I might be wrong regarding more sophisticated infra though.
With Stategraph, you'll get all the benefits and isolation of separate state files, but when you changed resources, you'll get meaningful plans around all of the infrastructure they impact, not just the statically defined boundaries of a state file.
Splitting state files is the common workaround but that only creates new problems like cross state dependencies and orchestration glue. The real issue is the storage model which is a single JSON blob with a global lock. Treating state as a graph with proper concurrency control avoids contention while keeping a cohesive view of infrastructure.
We have about 30 services with each managing their own terraform state. We also have a shared infra repo managing some top level items. We haven’t run into any issues (with any regularity at least) that I can think of but I’m wondering if this could be a good tool for us as we grow and things become even more complex?

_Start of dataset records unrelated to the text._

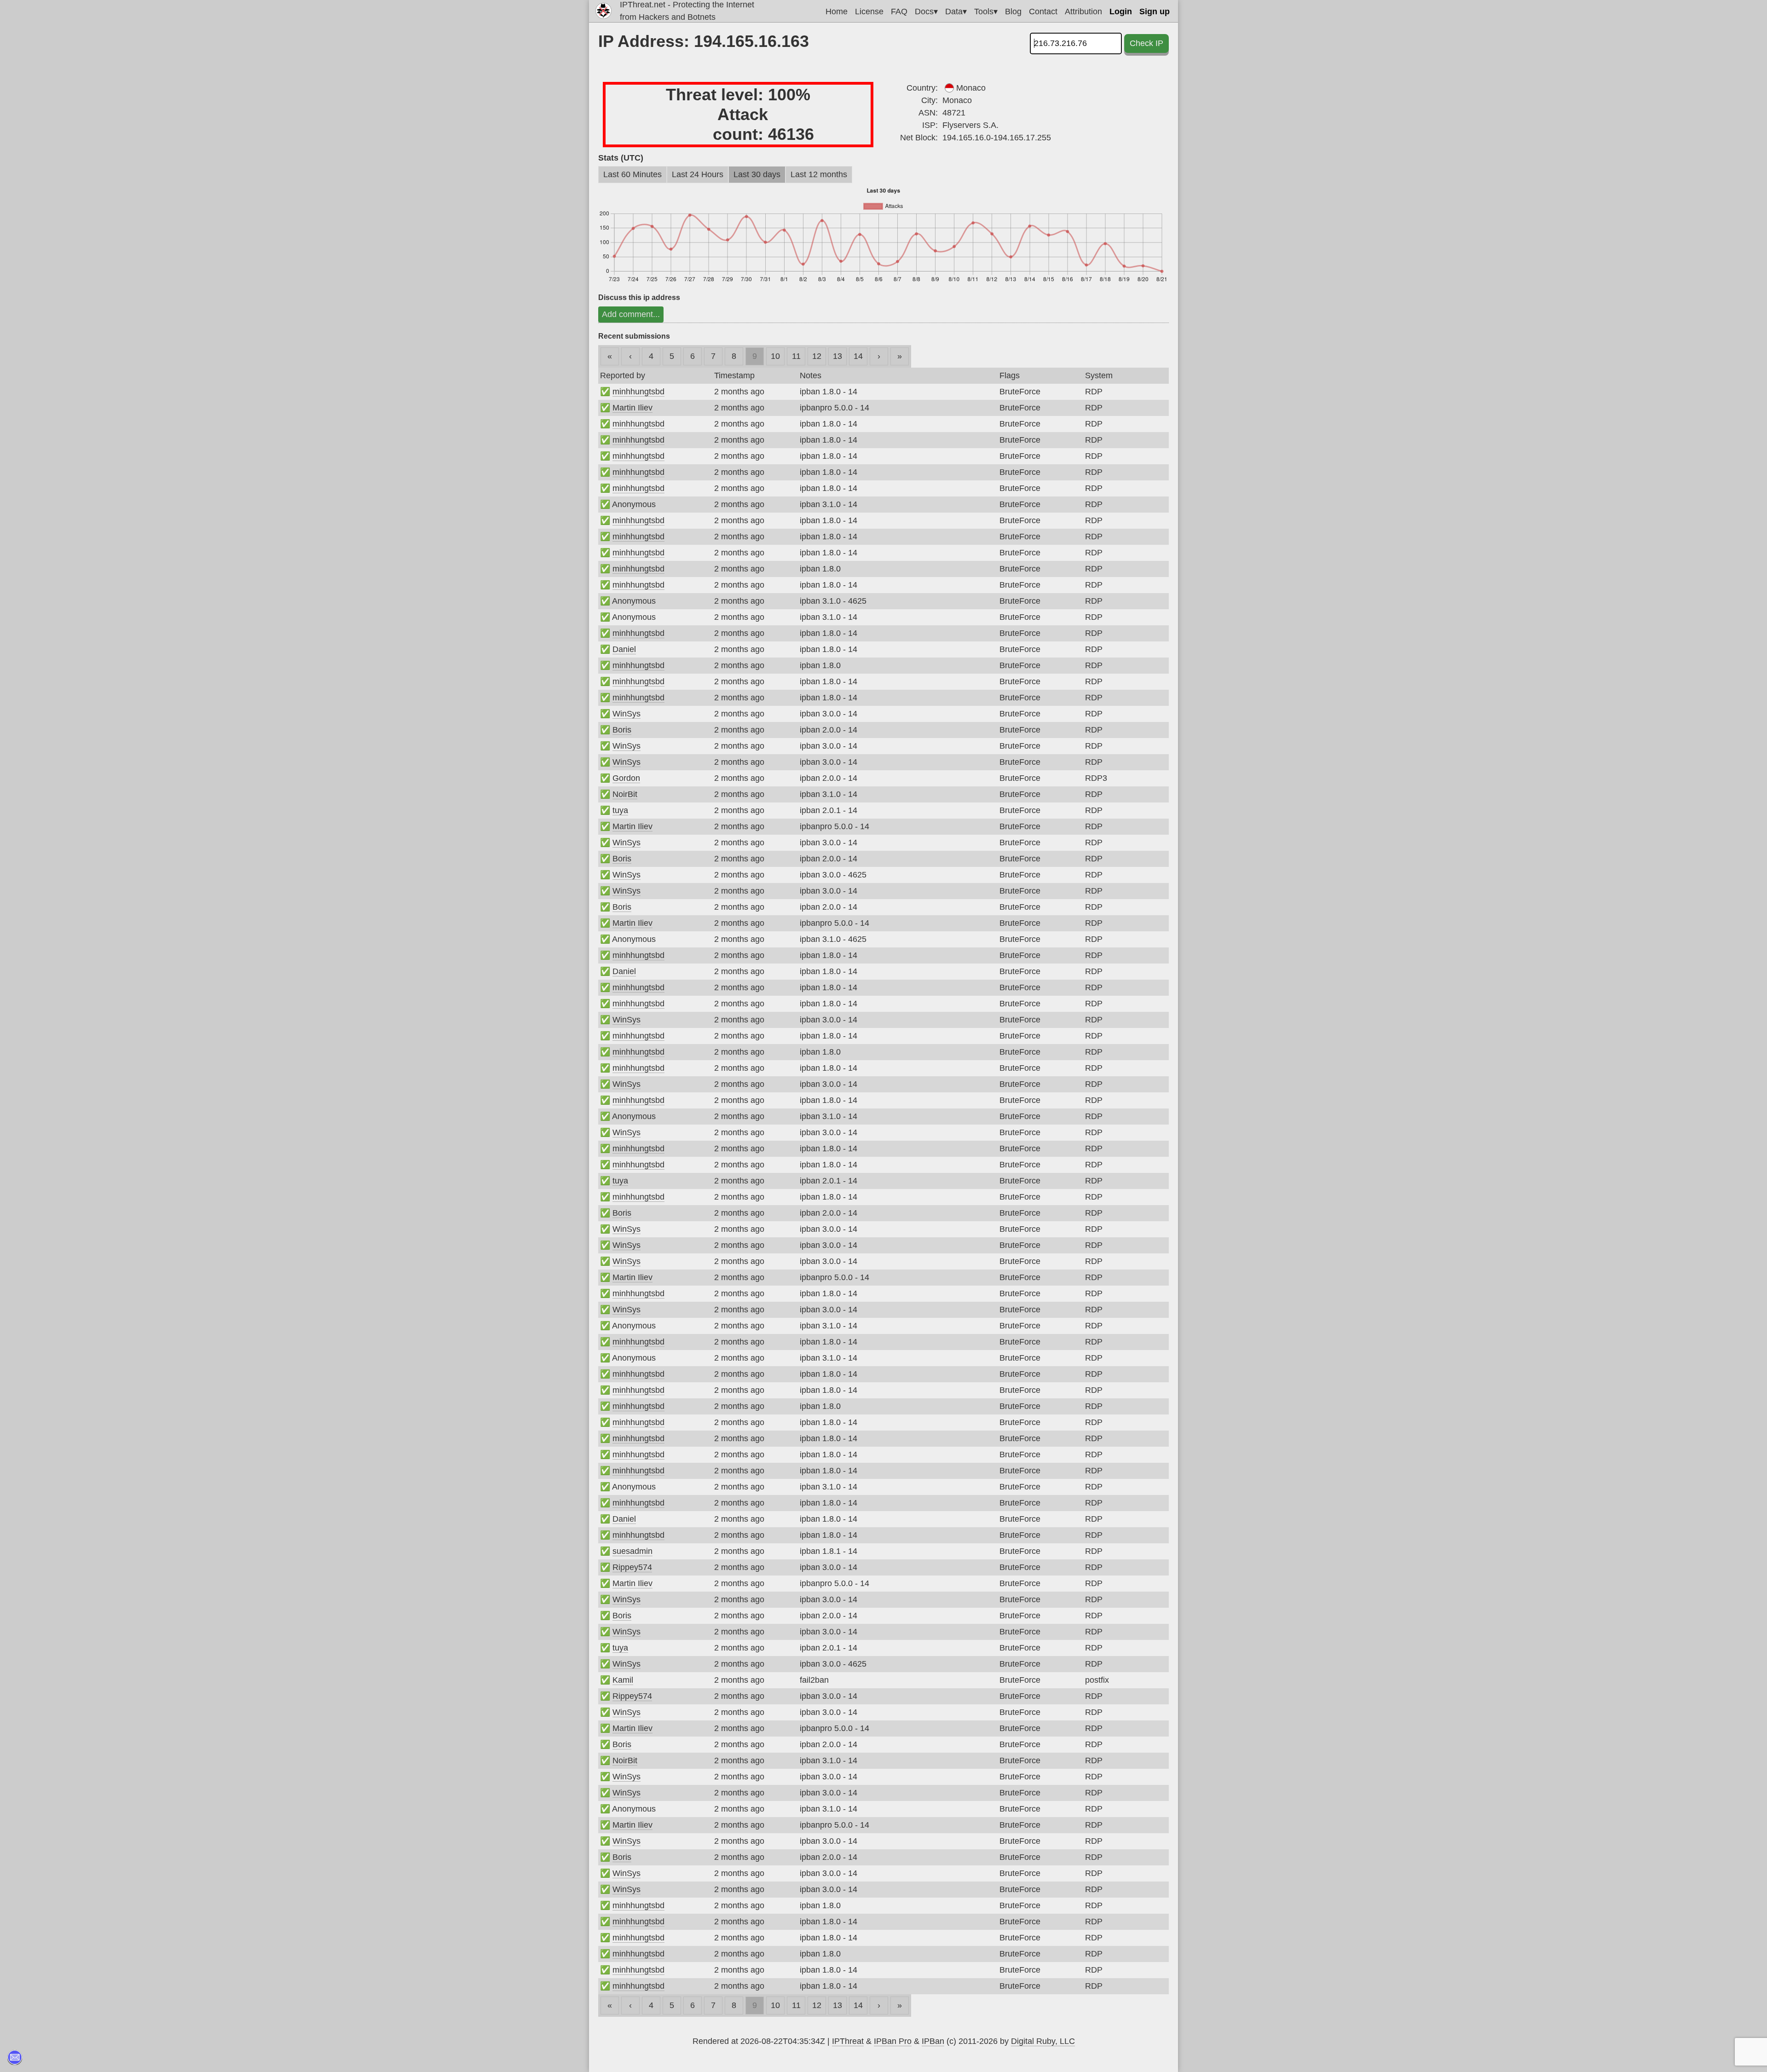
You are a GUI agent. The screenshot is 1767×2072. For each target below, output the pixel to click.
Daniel (624, 649)
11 (796, 356)
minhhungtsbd (638, 391)
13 (837, 356)
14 (858, 356)
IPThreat (848, 2041)
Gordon (626, 778)
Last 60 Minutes (632, 174)
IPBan (933, 2041)
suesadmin (632, 1551)
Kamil (622, 1680)
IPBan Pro (893, 2041)
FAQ (899, 11)
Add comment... (631, 314)
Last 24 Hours (697, 174)
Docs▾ (926, 11)
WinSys (626, 713)
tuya (620, 810)
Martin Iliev (632, 407)
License (869, 11)
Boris (621, 729)
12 (816, 356)
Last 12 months (819, 174)
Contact (1043, 11)
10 (775, 356)
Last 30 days (756, 174)
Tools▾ (986, 11)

We were all experienced with Go but at the time the Go SDK was very awkward, although I think some of that has been resolved with generics now. TF is less expressive but I think that’s actually better for 99% of cases.
Sounds very neat if you’re an big enough org.

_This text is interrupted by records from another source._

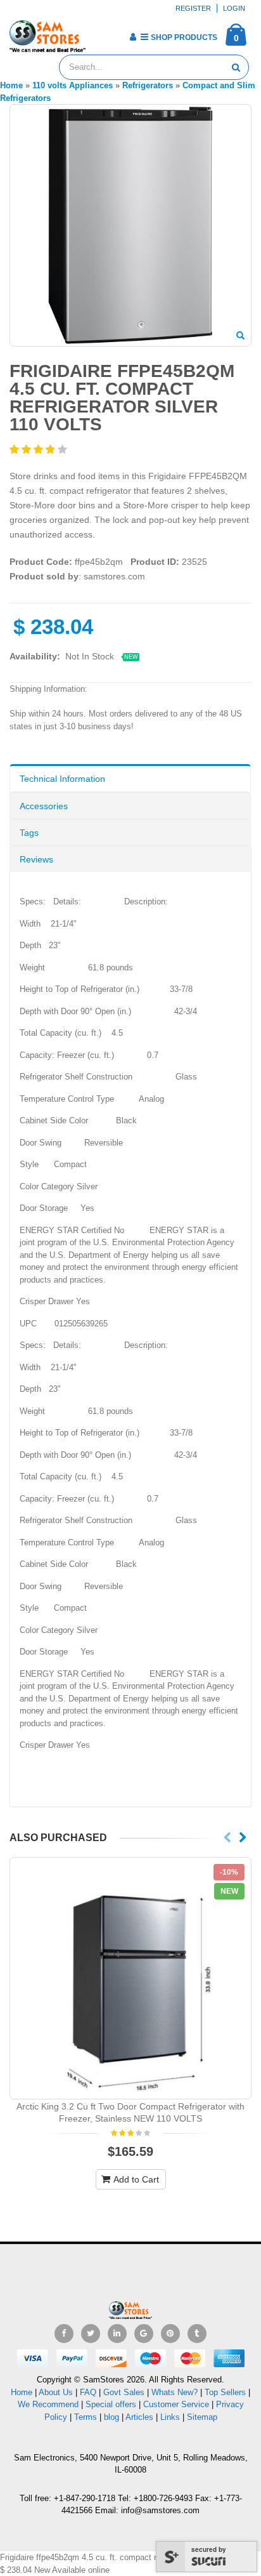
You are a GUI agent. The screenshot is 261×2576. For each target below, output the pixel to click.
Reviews (36, 859)
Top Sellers (225, 2392)
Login (234, 8)
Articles (139, 2417)
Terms (86, 2417)
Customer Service (176, 2404)
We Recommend (48, 2404)
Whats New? (174, 2392)
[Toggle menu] (100, 33)
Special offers (111, 2404)
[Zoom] (240, 336)
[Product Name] (130, 1978)
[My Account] (133, 37)
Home (21, 2392)
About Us (56, 2392)
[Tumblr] (197, 2333)
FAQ (88, 2392)
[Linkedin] (117, 2333)
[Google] (143, 2333)
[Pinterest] (170, 2333)
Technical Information (62, 779)
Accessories (44, 806)
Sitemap (202, 2417)
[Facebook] (63, 2333)
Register (193, 8)
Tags (29, 833)
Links (170, 2417)
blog (111, 2417)
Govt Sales (123, 2392)
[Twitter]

I'm curious if this will be compatible with tools like Spacelift or Env Zero, or if they are going to build their own runner/agent to compete in that space.
eschatology•1h ago
I don’t see the state file as a complete downside. It is very simple and very easy to understand. It makes it easy to tell or predict what terraform will do given the current state and desired state.
Its simpleness makes troubleshooting easier: the state files are easy to read and manipulate or repair in the event of a drift, mismatch, or botched provider update.
With the solution proposed it feels like the state becomes a black box I shouldn’t put my hands in. I wonder how the troubleshooting scenarios change with it.
Personally, I haven’t ran into the scaling issue described; at any given time there is usually only one entity working with the state file. We do use terragrunt for larger systems but it is manageable. ~1000 engineer org.
lawnchair•39m ago
Not every Terraform setup runs into scaling pain. The trouble tends to show up in larger repos with thousands of resources where teams share big chunks of infra. That is where global locks and full refreshes become a bottleneck and where we think graph semantics help.